The older I am, the more I reflect on the aphorisms all around us and wonder why it is so difficult to accept and live with this obvious wisdom. Robert Fulghum memorialized many of them in his bestseller All I Really Need to Know I Learned in Kindergarten. All of these little ‘nuggets’ of wisdom we’ve accumulated over the years are generally, well, wise. It is befuddling why so few people take them to heart.

Why do so many spend a lifetime learning these kinds of lessons the hard way? Actually, why is it that any of us continue to act badly, do things we know won’t work, or become engaged in behaviors that, in any of a hundred different ways, are harmful to ourselves and others?

Theologians, psychologists, teachers, philosophers and parents have been occupied by these questions for a very long time. The larger underlying questions at the heart of this inquiry are:

  • “Who am I?”
  •  “Do I really have a choice about what I do?”
  • “Is it really possible to learn from our experience?”

If by ‘experience’ we mean something other than behavioral conditioning (that is, something other than simply substituting one ‘habitual’ behavior for another), then I think learning from our experience is pretty much the same as learning from our Elders. I wouldn’t say Pavlov’s dog learned from experience: the dog was conditioned to change its behavior. To learn from our experience is to learn from the past—to learn from our own experiences and the experiences of others—and to be able to distinguish between the present, the past and the future.

My view is that we all behave however we behave as a function of how we observe our world. If something appears to be a threat to me, I will always behave however I behave when I perceive a threat—no matter what the situation. If I cannot distinguish between the present and the past, then the present will occur to me pretty much in the same way it did in the past. If I observe my situation the same way as I did before, then I will do what I have always done.

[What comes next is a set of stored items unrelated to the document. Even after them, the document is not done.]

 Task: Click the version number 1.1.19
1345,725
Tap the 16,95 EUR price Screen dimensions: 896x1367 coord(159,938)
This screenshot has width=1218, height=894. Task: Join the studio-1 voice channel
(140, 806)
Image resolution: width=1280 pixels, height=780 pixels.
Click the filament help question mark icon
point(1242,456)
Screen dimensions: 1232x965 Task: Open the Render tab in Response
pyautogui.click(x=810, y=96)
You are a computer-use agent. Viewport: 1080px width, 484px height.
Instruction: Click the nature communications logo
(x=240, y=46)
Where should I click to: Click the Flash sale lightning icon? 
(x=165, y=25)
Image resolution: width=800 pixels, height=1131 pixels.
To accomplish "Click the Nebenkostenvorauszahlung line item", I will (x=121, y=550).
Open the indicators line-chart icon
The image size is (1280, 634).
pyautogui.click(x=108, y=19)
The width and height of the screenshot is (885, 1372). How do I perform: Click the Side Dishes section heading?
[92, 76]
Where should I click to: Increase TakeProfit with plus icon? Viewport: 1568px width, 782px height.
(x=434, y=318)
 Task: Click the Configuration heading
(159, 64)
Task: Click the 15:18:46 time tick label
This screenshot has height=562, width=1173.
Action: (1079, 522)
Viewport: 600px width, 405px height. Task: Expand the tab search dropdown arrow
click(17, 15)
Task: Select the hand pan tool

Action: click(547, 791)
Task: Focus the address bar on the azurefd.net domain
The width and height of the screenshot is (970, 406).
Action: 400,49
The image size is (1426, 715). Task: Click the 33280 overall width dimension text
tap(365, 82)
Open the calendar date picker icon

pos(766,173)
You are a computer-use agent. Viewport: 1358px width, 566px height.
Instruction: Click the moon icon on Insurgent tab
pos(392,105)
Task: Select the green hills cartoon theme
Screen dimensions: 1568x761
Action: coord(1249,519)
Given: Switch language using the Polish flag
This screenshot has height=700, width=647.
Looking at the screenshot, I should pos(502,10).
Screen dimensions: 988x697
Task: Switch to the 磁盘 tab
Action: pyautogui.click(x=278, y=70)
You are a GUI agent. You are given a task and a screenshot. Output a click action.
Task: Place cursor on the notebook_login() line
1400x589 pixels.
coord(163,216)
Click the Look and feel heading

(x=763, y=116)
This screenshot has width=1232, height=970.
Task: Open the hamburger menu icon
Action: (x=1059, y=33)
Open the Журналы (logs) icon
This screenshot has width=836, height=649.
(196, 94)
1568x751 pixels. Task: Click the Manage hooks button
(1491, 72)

Freedom to change presupposes choice. Choice presupposes being present and not trapped in historical beliefs or habits. So to learn a different response or have a genuine choice about what I do, I must be in ‘present time’ and I must change the way my situation ‘occurs’ for me (that is, I need to change how my ‘reality’ appears for me).

I also need to be able to distinguish the future as something that isn’t an inevitable extension of my past. I need to see the future as a possibility. I may do this by observing others who see the future as possibility or, in some cases, I may have to generate it for myself. The future as possibility is a vision, a different context for living, a place to stand from and which to exercise choice. For example, for a 12-Step recovering addict or alcoholic, the possibility of living a sober life is captured in the notion of a ‘higher power’ and, in that context, the job is to choose sobriety ‘one day at a time’.

Being able to distinguish the past, present and future in a way that allows the future to occur as a possibility (rather than as an extension of the past) makes it possible to break the deterministic ‘vicious cycles’ that so often make us prisoners of our own mind and blind us to our own wisdom and the wisdom of others. When we are ‘present’ in this way, it is obvious that the wisdom of previous generations can help us navigate in this increasingly complex and unpredictable world.